Gather each line in the records below that contains the string "coordinates".

MATERIAL TO PROCESS:
------------------------------

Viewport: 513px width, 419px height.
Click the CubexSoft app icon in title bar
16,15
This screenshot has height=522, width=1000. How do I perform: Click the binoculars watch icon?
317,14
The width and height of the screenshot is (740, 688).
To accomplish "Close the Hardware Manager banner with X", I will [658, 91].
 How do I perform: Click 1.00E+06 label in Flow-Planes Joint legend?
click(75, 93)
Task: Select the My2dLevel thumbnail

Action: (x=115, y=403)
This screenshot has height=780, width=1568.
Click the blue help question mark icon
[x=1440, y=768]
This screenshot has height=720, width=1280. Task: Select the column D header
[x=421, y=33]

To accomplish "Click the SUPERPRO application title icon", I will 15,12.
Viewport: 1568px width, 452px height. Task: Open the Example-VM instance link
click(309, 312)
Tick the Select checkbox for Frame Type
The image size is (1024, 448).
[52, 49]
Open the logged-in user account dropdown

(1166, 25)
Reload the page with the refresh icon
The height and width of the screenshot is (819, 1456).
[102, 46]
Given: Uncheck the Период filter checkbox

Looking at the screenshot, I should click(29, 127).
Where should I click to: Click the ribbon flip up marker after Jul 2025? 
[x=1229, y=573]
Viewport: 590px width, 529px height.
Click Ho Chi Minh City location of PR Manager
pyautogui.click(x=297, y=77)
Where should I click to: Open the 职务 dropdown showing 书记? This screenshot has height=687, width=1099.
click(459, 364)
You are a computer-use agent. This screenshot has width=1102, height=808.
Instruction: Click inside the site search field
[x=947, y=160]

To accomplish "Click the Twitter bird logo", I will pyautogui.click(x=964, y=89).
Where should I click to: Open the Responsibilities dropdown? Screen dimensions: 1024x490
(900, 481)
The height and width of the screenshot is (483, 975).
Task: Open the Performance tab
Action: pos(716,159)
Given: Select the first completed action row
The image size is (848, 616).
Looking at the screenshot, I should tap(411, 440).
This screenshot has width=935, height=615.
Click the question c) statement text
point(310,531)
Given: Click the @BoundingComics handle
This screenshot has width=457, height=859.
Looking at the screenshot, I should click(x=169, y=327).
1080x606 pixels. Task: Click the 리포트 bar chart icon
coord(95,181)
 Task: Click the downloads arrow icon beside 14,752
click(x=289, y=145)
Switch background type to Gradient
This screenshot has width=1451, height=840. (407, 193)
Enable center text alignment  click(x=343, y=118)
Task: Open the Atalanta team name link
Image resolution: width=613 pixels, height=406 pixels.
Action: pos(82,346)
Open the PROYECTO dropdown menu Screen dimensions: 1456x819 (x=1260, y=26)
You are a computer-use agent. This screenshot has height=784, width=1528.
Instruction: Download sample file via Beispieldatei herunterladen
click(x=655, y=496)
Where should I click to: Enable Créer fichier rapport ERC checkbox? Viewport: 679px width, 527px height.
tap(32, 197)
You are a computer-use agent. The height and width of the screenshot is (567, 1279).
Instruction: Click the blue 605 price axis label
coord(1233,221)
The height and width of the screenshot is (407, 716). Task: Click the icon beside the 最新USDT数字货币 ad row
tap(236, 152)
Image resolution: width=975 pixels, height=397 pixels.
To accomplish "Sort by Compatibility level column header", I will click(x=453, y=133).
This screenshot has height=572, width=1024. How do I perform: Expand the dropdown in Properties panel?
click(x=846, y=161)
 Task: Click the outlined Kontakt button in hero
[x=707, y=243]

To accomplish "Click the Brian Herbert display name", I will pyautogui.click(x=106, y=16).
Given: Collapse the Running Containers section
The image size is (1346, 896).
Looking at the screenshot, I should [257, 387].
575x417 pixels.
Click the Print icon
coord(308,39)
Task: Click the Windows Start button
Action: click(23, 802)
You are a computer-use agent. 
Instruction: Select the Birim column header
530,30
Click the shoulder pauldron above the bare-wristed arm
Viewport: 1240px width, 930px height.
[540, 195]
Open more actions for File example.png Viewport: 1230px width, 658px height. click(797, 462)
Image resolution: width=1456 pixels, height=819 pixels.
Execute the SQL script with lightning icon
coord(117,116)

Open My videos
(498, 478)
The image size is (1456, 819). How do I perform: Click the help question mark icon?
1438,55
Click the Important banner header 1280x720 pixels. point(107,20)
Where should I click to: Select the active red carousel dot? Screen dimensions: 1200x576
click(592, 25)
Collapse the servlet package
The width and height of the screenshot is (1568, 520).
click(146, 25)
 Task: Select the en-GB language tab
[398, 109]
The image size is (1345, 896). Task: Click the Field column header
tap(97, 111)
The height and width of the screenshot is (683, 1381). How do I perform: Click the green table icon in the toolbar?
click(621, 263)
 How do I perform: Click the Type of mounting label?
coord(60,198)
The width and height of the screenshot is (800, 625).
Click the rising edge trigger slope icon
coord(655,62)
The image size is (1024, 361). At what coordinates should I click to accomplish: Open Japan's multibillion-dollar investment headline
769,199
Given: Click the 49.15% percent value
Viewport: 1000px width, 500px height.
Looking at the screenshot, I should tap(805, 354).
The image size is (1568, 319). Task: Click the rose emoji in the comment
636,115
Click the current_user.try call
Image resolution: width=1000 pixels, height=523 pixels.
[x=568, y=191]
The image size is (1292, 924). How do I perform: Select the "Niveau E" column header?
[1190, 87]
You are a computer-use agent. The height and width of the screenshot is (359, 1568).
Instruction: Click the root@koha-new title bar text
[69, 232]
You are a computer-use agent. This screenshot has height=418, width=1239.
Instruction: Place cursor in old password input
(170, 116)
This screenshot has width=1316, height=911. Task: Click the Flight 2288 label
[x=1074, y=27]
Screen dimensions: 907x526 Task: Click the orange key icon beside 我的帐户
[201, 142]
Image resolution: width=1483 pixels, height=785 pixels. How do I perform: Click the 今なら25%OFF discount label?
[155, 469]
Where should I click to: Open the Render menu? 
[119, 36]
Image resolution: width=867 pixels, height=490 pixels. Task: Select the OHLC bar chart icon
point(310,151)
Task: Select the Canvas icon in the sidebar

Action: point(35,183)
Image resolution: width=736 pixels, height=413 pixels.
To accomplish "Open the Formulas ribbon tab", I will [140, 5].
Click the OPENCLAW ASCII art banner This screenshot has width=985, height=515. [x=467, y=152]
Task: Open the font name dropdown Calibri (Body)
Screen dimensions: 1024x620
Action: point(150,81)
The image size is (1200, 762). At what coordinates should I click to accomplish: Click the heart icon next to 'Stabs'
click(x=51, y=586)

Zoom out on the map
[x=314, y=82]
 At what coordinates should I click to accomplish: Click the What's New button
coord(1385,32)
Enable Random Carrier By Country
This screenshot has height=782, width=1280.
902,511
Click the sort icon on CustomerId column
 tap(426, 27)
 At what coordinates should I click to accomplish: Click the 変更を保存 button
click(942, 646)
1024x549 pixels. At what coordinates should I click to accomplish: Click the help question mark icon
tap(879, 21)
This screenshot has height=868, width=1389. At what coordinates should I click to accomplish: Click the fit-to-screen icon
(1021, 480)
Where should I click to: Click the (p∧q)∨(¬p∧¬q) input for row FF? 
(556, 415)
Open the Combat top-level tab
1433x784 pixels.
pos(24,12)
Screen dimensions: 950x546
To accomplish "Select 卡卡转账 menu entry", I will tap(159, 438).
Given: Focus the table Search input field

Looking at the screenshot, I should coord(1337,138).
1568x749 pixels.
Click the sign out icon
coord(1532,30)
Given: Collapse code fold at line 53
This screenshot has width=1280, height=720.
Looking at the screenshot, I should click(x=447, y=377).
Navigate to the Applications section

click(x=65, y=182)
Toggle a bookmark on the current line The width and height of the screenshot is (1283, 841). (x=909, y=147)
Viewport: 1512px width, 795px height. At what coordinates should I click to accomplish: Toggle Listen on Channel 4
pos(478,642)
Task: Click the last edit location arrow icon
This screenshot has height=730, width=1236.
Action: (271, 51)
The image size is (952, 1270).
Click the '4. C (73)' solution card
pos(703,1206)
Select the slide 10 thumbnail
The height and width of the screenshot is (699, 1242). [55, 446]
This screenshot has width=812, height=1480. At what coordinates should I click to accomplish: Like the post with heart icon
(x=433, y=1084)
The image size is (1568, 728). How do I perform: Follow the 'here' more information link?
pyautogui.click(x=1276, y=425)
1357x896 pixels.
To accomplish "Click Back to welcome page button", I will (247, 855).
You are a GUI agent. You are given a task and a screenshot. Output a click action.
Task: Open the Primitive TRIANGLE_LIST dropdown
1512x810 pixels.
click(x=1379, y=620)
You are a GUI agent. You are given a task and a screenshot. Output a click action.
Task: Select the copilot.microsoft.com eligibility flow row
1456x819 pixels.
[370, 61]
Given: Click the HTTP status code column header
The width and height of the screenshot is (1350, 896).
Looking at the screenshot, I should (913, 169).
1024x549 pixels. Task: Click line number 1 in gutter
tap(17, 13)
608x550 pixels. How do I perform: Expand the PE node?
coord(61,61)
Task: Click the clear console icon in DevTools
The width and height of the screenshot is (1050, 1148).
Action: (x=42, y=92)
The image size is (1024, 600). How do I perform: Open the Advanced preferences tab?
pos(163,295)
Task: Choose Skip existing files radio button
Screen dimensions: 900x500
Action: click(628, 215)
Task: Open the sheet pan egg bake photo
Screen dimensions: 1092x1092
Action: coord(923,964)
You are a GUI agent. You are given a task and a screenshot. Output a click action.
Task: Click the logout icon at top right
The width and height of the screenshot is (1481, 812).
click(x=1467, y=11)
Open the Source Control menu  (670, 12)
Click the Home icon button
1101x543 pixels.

------------------------------

SOLUTION TO THIS PROBLEM:
The image size is (1024, 361). At what coordinates should I click to accomplish: Open Japan's multibillion-dollar investment headline
The image size is (1200, 762). At what coordinates should I click to accomplish: Click the heart icon next to 'Stabs'
 At what coordinates should I click to accomplish: Click the What's New button
 At what coordinates should I click to accomplish: Click the 変更を保存 button
1024x549 pixels. At what coordinates should I click to accomplish: Click the help question mark icon
This screenshot has height=868, width=1389. At what coordinates should I click to accomplish: Click the fit-to-screen icon
Viewport: 1512px width, 795px height. At what coordinates should I click to accomplish: Toggle Listen on Channel 4
This screenshot has width=812, height=1480. At what coordinates should I click to accomplish: Like the post with heart icon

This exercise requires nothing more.